![]() LES MAINS VIDES de Marc Recha France/ Espagne – 2 h 10 - couleur - 2003 - Haut et Court - e 11 Février 2004
SÉLECTION OFFICIELLE CANNES 2003 /UN CERTAIN REGARD
*** Les mains vides, le titre contient le film, assemblage troué et débordant de trop-plein – trop-plein d’amour universel, de confusion, d’ivresses répétées, de réjouissances, de liens qui n’en sont pas, qui se délitent. Qu’est-ce qui fait lien alors ? La circulation – et le spectateur aussi, invité à la fête, circule dans le film, il n’a que ça à faire. On a les mains vides puis pleines puis vides ; l’argent passe et on s’en défait. Mais pendant cette perte, la petite histoire s’est construite ; l’on n’a pas vu le film capitaliser sur toutes ses absences, et son pécule nous saute aux yeux dans un burlesque soudain ; et si ce pécule s’évanouit ensuite, c’est encore au profit d’autre chose – car le film finit bien par nous raconter quelque chose. On se défait de l’argent, bien qu’on soit prêt à se battre pour, et l’on se débarrasse des cadavres : les cadavres circulent d’ailleurs autant que l’argent, et ils sont plus propres. On dirait que l’argent brûle autant les mains que les cadavres ; qu’il est plus facile d’être naturellement embêté par un corps mort que de s’avouer son embarras face à une liasse de billets dont on ne sait que faire, bien qu’elle apporte une jouissance certaine ; qu’avec l’argent il est aussi honteux de désirer, de posséder, que de n’en pas vouloir, de n’en pas profiter (de ce point de vue le film règle trop facilement la circulation de la patate chaude, qui faisait notre plaisir ambigu, en faisant passer l’argent par la machine à laver).

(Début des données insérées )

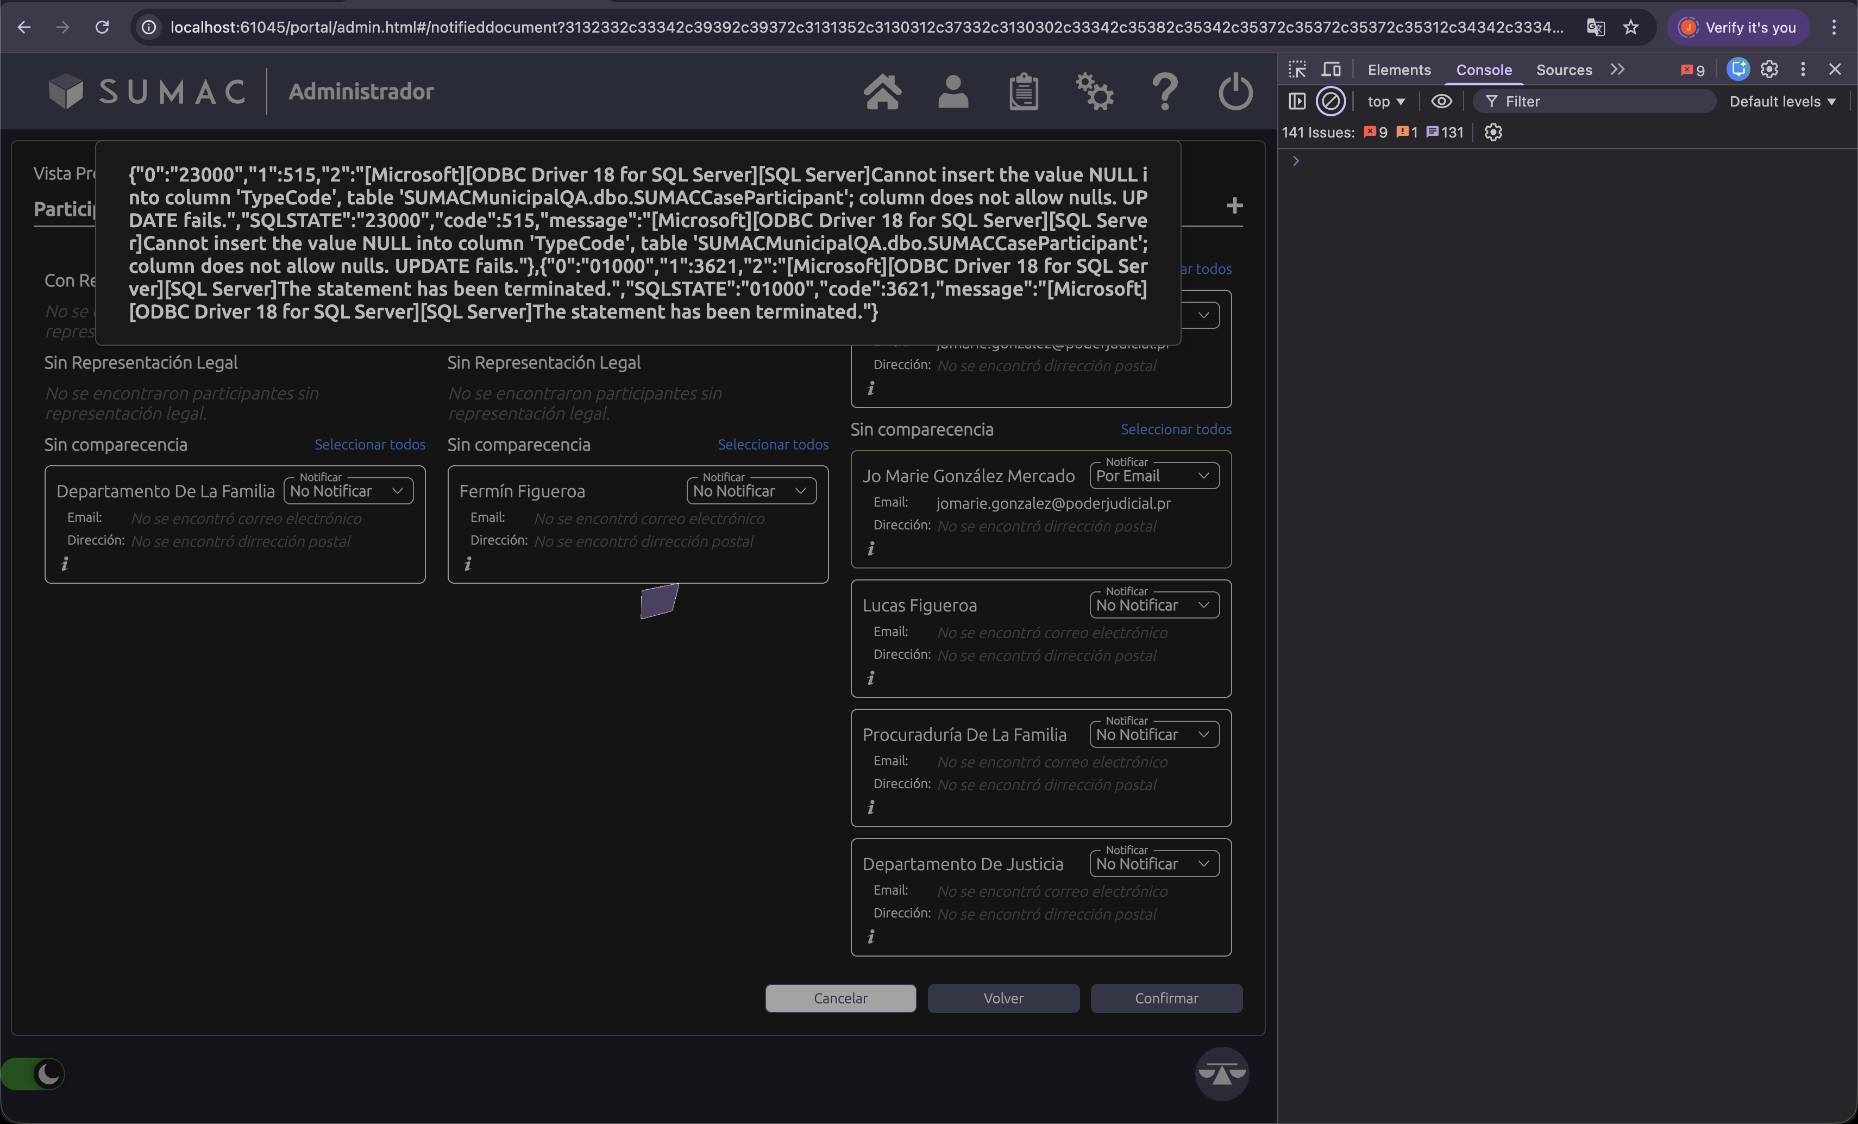Screen dimensions: 1858x1124
Task: Open the user profile icon
Action: click(953, 92)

Le film a les mains vides et les bras grand ouverts ; il devient une auberge catalane, ce qui est sa grande force et aussi la facilité dans laquelle il verse parfois. Il accueille n’importe quoi (toutes les paresses, opacités, impasses inutiles, mais aussi gadgets visuels) mais aussi l’essentiel : passe qui veut. Car sans cette hospitalité, comment le film pourrait-il nous conduire à la table de Noël où il se termine presque ? On est chez soi, là, puisque le spectateur aussi est inclus d’office, membre de cette famille élargie dont le film se fait l’hôte ; et l’on rit de la dinde pas cuite comme on rirait si on y était, à cette table des nos joyeux amis misérables. Hospitalité rare ; à mon tour, à ma mesure, j’invite qui veut à y passer un moment.